WHAT IS EXPECTED
The result should be the lines from the one holding "The width and height of the screenshot is (1682, 484)." to the end of the records below, repeated exactly. No pictures.

PROVIDED DATA

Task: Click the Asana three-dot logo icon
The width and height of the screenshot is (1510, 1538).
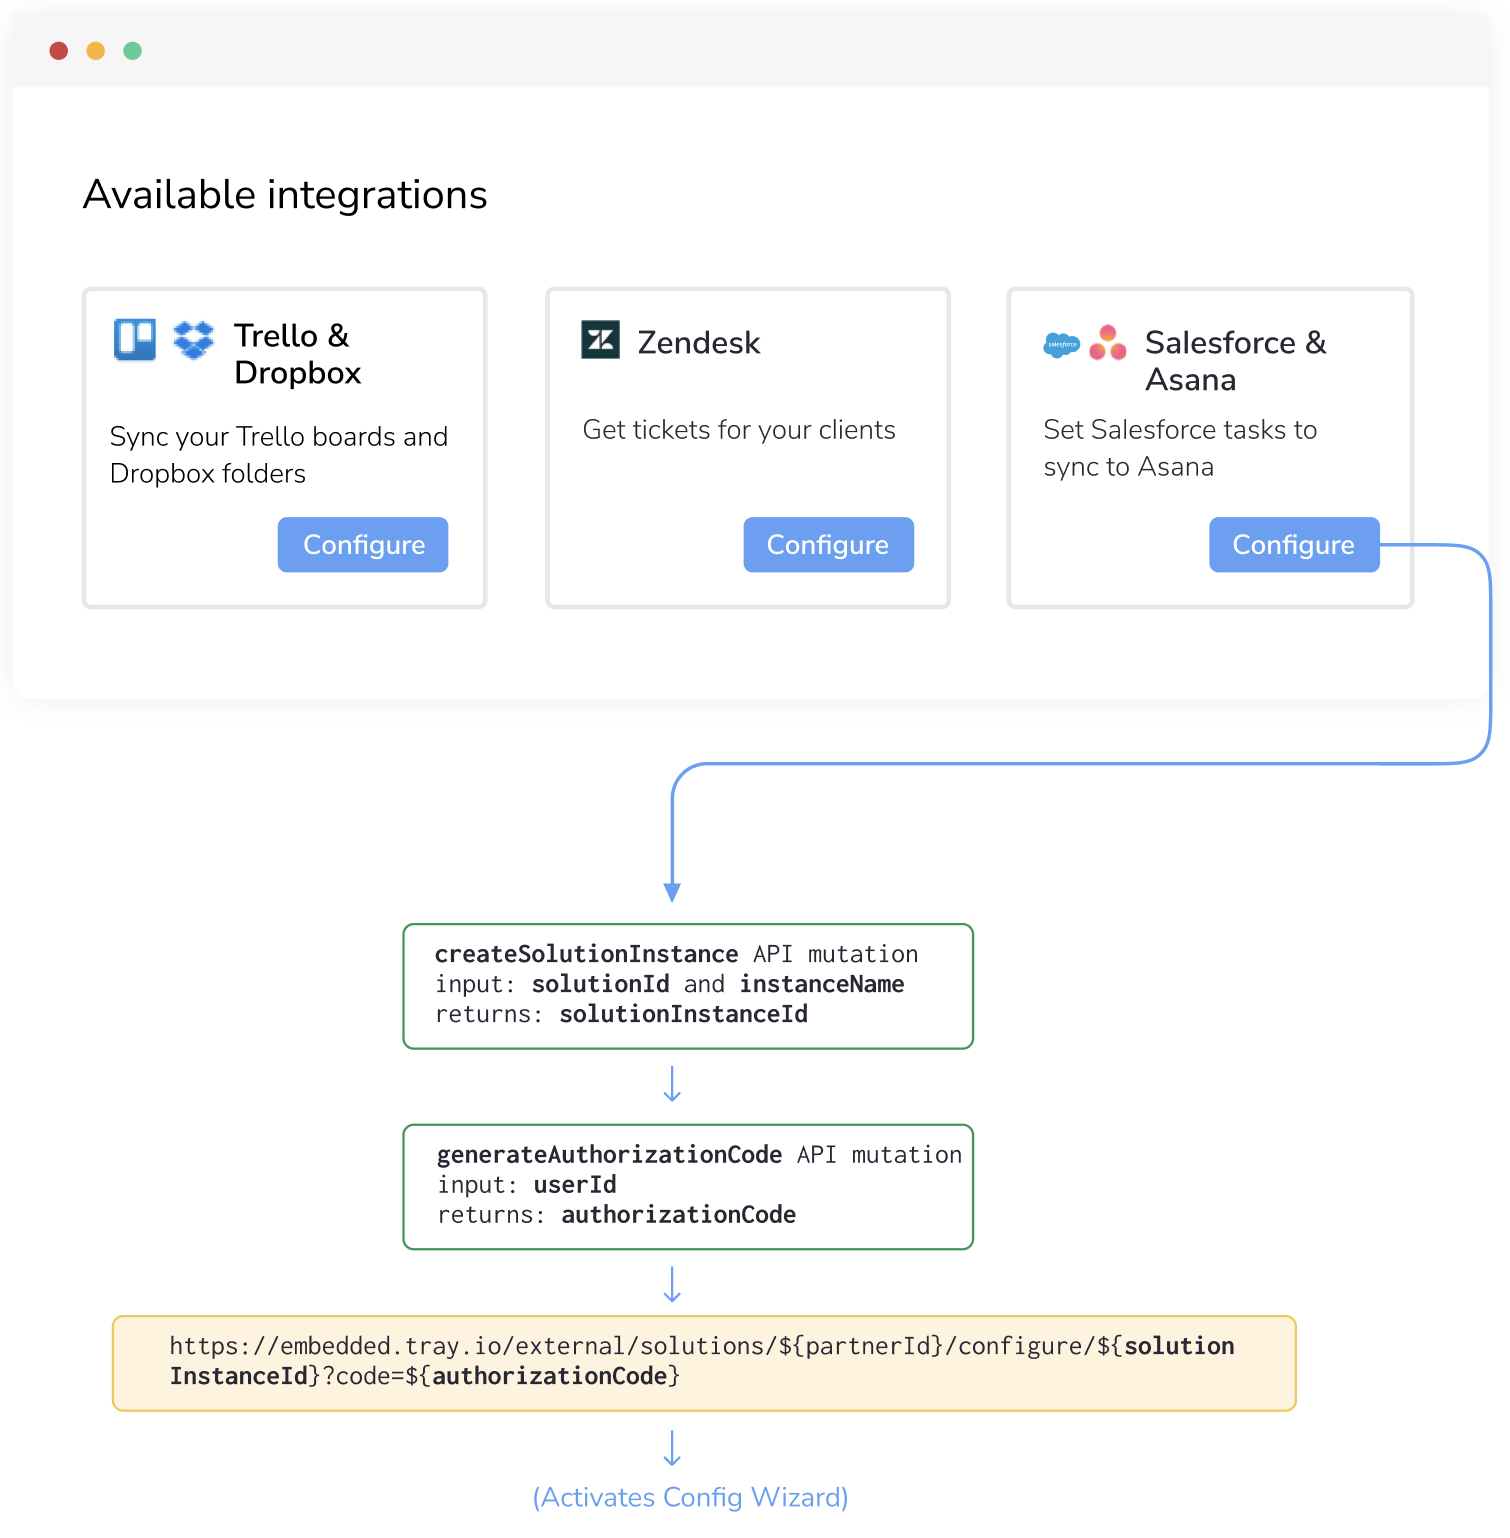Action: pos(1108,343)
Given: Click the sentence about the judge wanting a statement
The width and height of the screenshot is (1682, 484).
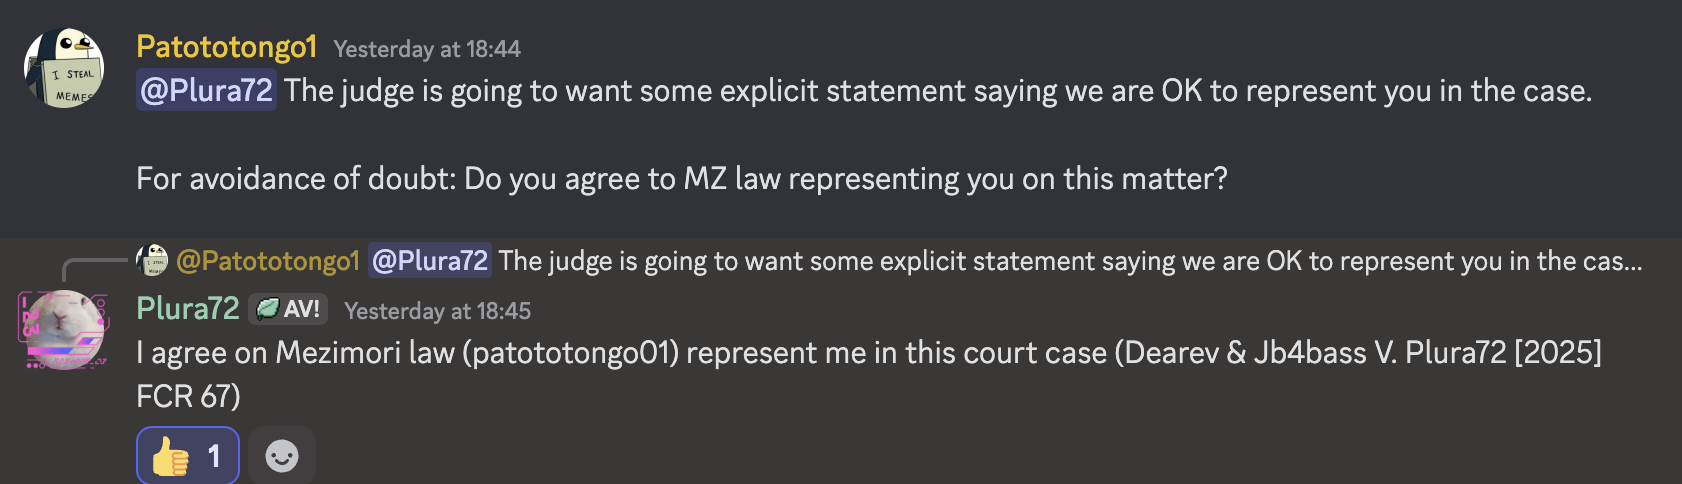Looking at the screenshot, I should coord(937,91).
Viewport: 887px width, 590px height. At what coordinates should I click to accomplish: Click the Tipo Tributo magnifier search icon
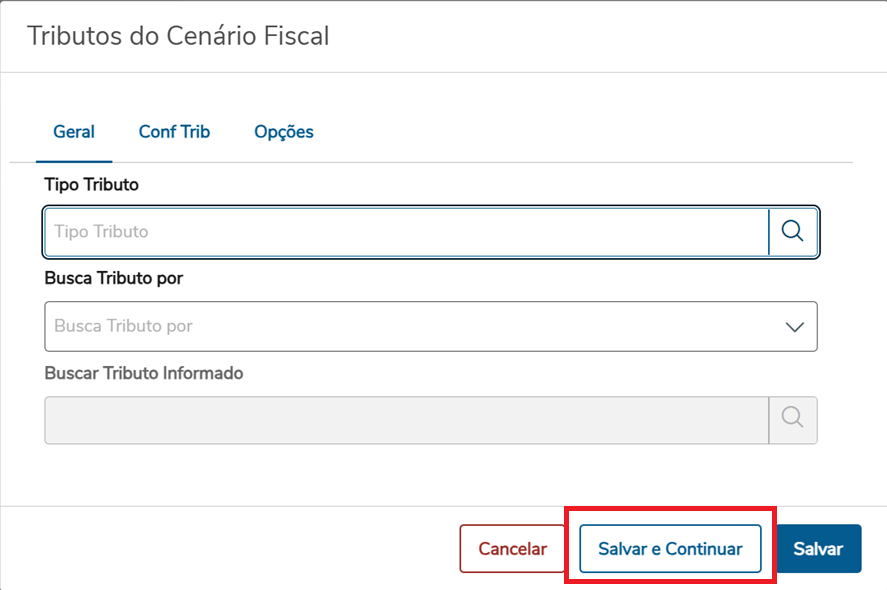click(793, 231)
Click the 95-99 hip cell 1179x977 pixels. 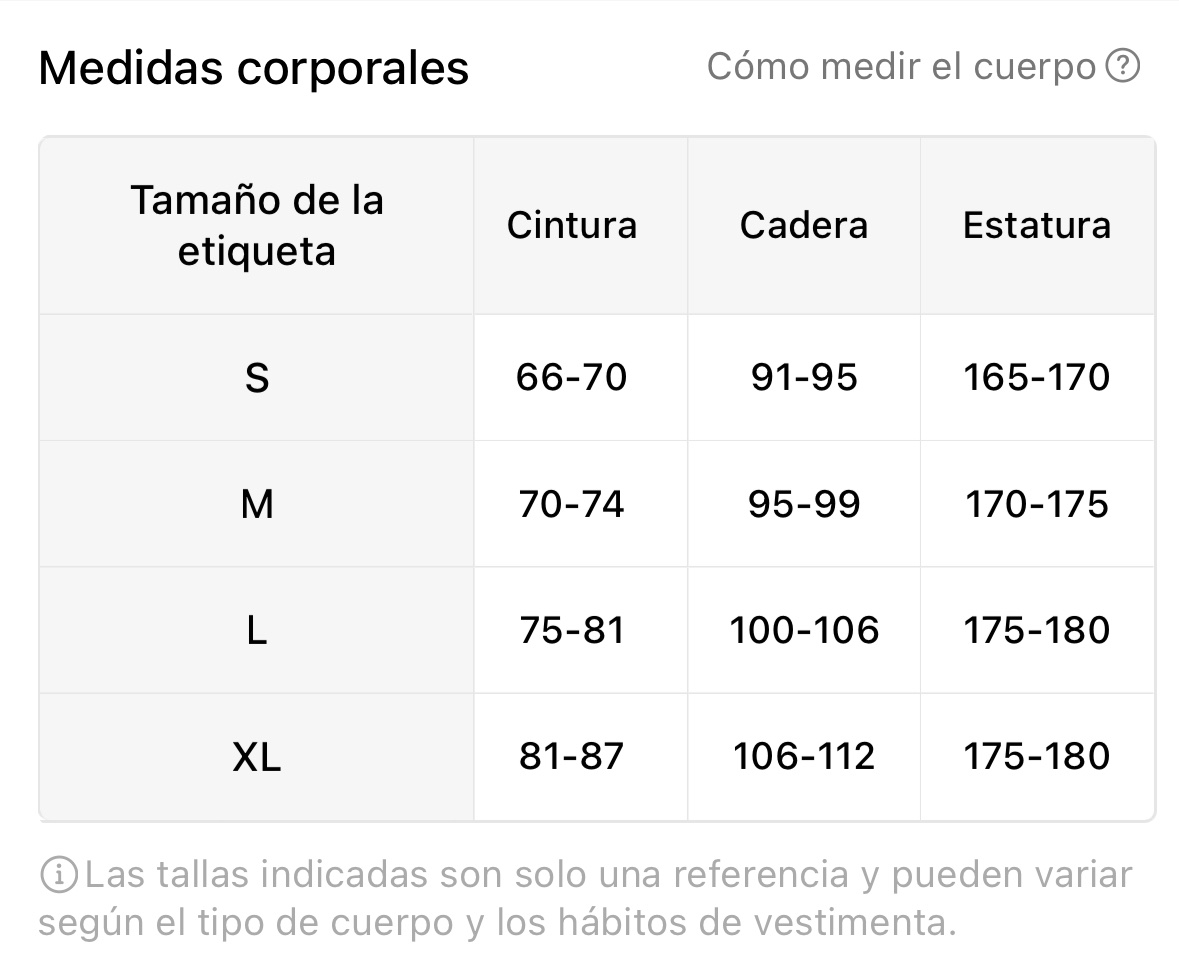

RESULT OF THIS EXERCISE
The width and height of the screenshot is (1682, 484).
Looking at the screenshot, I should coord(937,91).
Viewport: 887px width, 590px height. At what coordinates should I click to accomplish: Click the Tipo Tributo magnifier search icon
click(793, 231)
Click the 95-99 hip cell 1179x977 pixels. 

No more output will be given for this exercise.